Luther Wright

Personal information
- Born: September 22, 1971 (age 54) Jersey City, New Jersey, U.S.
- Listed height: 7 ft 2 in (2.18 m)
- Listed weight: 270 lb (122 kg)

Career information
- High school: Elizabeth (Elizabeth, New Jersey)
- College: Seton Hall (1990–1993)
- NBA draft: 1993: 1st round, 18th overall pick
- Drafted by: Utah Jazz
- Playing career: 1993–1994
- Position: Center
- Number: 44

Career history
- 1993–1994: Utah Jazz

Career highlights
- McDonald's All-American (1990); Second-team Parade All-American (1990);
- Stats at NBA.com
- Stats at Basketball Reference

= Luther Wright =

American basketball player (born 1971)

Luther A. Wright Jr. (born September 22, 1971) is an American former professional basketball player, in the center position.

==Basketball career==
A native of Jersey City, New Jersey, Wright played high school ball for one season under coach Bob Hurley at powerhouse at St. Anthony High School before failing out and enrolling at Elizabeth High School in Elizabeth, New Jersey. He played two seasons of college basketball at Seton Hall University, averaging 9.0 points, 7.5 rebounds, and 2.2 blocked shots per game as a sophomore, before leaving school in 1993 to pursue professional basketball.

===Professional===
Wright was selected by the Utah Jazz in the 1st round (18th overall) of the 1993 NBA draft. Listed at 7'2" and 270 pounds in college, Wright arrived in Utah overweight and out-of-shape at 325 pounds. The Jazz were not short on size at that time, with Mark Eaton (7'4" and 290 pounds), Isaac Austin (6'10" and 290 pounds), and Felton Spencer (7'0" and 275 pounds) on the roster at center. Wright was seen as a project who the Jazz planned to develop slowly. However, poor play on the court, in addition to poor conditioning and mental health issues, limited Wright to only one season in the NBA. He averaged 1.3 points and 0.7 rebounds in 15 games.

==Personal problems==
In January 1994, police found Wright at a highway rest area west of Salt Lake City, banging garbage cans and smashing in car windows.

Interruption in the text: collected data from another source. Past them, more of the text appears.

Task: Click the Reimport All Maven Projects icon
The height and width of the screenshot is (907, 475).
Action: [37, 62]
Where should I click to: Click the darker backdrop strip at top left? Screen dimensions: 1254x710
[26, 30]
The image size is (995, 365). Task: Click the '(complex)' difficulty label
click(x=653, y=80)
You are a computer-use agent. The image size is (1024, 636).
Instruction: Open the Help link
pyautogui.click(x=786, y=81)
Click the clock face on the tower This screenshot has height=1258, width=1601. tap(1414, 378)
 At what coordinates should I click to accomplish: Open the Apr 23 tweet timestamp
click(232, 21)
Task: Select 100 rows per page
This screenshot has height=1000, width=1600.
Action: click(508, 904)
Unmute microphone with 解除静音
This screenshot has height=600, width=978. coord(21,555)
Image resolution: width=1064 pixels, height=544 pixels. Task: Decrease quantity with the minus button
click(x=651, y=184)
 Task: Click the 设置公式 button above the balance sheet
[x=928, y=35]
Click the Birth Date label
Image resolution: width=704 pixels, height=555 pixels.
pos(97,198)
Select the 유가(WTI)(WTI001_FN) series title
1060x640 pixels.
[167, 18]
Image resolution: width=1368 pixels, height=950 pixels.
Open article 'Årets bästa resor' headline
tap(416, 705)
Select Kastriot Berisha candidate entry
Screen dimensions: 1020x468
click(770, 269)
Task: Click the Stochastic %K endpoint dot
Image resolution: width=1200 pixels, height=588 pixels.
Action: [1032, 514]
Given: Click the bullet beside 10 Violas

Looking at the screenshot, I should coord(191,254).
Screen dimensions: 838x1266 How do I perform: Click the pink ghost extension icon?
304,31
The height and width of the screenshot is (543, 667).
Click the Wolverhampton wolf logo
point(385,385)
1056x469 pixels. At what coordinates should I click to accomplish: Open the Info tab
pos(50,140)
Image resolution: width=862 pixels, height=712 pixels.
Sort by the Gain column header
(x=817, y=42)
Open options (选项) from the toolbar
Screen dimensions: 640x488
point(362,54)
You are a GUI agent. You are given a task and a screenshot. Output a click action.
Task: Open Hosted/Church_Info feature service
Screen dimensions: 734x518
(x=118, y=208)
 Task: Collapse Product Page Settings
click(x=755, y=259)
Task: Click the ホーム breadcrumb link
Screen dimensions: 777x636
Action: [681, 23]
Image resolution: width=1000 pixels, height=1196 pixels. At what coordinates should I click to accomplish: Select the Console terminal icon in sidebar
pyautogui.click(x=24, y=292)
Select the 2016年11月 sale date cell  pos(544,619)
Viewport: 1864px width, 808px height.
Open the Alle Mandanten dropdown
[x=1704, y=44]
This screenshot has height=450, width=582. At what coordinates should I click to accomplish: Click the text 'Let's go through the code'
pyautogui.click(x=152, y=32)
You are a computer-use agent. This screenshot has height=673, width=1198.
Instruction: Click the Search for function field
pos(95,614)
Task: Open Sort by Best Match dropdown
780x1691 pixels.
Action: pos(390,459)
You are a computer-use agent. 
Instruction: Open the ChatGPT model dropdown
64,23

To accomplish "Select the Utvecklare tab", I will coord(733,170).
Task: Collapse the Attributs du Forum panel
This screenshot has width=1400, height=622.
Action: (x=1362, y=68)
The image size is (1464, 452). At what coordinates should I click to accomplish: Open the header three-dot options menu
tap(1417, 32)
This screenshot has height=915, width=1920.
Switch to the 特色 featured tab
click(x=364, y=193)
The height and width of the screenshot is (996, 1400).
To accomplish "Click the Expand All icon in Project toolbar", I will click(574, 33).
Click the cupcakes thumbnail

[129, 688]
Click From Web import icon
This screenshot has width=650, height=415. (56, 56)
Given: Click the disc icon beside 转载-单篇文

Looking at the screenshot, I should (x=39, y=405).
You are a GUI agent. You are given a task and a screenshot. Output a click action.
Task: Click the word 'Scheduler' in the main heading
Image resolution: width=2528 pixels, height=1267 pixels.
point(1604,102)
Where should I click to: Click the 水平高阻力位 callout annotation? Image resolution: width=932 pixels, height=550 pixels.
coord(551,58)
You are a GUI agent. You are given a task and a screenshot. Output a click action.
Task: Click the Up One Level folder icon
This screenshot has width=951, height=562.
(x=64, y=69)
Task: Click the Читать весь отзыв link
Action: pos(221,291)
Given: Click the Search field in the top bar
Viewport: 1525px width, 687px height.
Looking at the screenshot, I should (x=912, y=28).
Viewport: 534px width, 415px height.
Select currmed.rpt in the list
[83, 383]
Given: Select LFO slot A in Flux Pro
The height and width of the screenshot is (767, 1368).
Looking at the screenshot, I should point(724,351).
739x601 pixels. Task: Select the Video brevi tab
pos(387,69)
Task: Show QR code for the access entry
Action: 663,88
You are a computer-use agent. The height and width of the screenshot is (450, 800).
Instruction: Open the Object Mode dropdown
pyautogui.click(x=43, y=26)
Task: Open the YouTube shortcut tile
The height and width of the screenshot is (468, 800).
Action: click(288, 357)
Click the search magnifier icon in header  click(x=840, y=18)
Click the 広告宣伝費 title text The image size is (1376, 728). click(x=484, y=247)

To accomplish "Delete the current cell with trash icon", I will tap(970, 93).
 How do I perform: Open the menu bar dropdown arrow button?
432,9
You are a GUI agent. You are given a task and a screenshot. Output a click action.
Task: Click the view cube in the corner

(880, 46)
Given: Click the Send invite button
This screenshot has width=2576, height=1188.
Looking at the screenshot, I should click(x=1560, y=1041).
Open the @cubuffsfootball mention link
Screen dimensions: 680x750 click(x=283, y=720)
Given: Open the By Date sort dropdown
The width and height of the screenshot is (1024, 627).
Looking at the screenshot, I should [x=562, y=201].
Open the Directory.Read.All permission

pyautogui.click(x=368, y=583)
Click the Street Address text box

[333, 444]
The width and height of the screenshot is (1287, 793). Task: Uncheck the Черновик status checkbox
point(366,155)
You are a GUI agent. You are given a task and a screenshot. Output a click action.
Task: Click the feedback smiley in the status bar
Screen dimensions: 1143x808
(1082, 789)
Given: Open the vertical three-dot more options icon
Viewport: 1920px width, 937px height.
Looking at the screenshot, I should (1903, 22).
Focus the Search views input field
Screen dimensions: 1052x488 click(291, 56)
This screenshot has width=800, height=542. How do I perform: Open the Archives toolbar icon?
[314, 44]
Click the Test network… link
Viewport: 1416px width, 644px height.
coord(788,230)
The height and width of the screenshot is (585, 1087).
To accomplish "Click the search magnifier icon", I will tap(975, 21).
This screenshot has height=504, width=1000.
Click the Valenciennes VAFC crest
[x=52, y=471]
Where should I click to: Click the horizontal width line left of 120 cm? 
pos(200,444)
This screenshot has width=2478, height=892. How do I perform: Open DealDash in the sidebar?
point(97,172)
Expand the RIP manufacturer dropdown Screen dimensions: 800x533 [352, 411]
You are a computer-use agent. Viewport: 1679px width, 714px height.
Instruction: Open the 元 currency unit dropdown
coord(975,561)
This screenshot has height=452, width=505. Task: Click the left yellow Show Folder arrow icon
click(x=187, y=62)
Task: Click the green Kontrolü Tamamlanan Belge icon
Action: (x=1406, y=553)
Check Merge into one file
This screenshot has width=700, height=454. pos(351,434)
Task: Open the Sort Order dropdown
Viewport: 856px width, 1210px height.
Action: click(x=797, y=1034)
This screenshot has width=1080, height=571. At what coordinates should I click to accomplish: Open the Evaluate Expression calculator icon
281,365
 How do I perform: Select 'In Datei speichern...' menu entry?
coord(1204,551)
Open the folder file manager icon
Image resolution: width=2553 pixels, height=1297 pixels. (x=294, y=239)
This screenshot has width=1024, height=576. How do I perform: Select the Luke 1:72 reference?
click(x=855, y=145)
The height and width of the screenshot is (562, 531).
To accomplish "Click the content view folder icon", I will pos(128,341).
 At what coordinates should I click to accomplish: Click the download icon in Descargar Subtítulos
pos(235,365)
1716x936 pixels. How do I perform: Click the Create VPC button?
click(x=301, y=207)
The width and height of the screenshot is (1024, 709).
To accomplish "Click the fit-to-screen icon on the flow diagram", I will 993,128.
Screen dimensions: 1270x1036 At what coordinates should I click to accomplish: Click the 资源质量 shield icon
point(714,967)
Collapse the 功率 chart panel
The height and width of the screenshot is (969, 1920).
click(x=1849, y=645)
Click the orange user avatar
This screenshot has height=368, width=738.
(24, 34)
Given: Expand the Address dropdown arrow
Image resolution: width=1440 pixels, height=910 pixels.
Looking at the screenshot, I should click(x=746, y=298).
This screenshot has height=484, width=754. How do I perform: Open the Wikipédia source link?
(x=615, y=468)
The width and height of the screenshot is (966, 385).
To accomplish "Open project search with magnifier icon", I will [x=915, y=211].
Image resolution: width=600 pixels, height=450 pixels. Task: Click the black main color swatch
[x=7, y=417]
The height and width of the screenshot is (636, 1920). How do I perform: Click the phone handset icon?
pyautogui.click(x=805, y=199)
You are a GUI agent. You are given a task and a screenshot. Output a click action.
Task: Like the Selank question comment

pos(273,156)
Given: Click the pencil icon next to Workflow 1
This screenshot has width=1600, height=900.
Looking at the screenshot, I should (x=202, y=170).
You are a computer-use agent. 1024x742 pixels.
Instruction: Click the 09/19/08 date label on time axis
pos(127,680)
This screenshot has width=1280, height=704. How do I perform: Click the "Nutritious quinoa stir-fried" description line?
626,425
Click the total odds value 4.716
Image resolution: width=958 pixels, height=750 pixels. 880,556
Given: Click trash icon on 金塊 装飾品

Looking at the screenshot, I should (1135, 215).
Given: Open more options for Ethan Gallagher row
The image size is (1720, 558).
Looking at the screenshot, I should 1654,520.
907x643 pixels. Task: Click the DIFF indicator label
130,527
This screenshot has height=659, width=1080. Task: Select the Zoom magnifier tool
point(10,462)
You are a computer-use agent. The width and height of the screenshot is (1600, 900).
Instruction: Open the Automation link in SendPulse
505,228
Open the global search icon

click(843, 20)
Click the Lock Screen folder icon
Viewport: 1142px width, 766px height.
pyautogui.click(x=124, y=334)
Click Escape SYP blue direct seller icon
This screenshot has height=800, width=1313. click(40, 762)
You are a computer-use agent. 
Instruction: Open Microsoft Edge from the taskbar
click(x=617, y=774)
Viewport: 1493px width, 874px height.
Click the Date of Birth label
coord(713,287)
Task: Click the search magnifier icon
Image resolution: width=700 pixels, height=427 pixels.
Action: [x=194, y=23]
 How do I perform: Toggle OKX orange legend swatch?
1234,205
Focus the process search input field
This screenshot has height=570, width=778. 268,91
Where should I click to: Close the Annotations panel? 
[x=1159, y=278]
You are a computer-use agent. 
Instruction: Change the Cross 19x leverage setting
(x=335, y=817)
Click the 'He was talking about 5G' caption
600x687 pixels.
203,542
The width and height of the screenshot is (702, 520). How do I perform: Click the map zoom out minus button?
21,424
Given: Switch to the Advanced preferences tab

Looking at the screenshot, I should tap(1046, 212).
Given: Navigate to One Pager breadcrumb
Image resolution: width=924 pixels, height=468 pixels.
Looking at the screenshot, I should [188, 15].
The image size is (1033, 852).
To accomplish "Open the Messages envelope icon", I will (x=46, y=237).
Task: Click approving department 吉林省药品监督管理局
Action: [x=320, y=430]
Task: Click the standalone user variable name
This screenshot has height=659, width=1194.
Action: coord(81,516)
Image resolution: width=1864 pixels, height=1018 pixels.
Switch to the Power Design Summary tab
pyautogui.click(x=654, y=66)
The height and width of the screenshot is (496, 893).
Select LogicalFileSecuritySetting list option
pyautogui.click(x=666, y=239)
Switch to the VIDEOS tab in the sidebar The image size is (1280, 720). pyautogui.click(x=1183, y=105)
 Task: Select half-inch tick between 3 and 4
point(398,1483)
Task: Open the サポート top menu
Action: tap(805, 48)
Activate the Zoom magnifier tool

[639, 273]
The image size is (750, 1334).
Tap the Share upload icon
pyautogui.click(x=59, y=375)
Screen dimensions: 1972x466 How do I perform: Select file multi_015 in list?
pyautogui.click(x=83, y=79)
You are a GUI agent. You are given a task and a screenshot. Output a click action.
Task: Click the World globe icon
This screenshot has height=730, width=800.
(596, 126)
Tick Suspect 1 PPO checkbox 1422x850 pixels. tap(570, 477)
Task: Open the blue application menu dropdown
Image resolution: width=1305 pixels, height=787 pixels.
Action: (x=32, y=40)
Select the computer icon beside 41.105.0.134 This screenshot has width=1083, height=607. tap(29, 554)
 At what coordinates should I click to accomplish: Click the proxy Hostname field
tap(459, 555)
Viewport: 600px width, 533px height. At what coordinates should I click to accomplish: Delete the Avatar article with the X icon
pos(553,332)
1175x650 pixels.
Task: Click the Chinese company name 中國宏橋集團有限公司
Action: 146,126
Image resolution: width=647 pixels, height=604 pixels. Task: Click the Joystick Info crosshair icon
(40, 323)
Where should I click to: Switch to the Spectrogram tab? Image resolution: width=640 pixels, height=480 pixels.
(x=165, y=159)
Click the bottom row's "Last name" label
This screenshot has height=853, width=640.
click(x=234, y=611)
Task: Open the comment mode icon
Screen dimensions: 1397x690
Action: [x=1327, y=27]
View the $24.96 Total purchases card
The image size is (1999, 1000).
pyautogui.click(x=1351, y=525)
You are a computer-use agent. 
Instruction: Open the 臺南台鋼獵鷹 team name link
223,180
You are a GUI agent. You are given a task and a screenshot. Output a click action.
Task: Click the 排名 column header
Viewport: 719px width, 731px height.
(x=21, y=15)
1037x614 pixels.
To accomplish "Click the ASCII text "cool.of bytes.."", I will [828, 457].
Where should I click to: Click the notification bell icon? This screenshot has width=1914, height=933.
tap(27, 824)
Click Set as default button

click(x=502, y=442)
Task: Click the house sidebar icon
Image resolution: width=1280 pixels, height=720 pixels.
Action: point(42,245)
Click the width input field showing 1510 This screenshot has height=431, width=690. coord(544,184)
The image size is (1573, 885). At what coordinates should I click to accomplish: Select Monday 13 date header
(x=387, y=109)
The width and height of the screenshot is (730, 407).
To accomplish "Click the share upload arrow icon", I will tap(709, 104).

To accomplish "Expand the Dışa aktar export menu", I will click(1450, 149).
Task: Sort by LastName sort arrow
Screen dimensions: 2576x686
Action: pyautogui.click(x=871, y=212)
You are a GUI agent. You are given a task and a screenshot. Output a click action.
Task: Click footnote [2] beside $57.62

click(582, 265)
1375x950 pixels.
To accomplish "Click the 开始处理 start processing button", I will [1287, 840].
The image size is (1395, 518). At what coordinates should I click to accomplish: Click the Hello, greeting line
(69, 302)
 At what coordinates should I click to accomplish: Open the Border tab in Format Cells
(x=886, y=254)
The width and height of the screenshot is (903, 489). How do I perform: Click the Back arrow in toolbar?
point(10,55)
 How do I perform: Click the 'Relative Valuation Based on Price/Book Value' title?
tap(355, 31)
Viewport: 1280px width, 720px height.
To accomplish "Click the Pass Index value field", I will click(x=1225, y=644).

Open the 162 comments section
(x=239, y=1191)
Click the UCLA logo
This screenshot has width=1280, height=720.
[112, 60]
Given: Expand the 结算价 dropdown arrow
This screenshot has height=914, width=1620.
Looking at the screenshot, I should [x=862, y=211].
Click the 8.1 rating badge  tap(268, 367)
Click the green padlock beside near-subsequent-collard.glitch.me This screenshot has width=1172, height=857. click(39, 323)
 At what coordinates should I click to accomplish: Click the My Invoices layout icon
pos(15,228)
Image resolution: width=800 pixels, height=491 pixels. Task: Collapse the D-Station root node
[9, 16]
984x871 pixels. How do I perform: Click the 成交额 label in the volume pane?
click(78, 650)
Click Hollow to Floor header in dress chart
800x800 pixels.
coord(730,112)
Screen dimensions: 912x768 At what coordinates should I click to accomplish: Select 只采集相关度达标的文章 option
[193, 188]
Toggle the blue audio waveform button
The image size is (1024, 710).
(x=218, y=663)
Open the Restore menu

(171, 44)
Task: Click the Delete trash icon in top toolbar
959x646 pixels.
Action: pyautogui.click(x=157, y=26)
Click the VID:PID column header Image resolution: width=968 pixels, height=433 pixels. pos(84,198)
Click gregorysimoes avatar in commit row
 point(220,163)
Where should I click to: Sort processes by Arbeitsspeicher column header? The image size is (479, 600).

After the season with the Jazz finished, he entered a mental institution. Still during his NBA stint, he was diagnosed with bipolar disorder and left the team. In 1996, he was released from Essex County Hospital Center, a psychiatric hospital, after a 30-day admission. Under the terms of his contract with the Jazz, Wright was to be paid US$153,000 per year for 25 full years. In his post-NBA time, he spent some time homeless.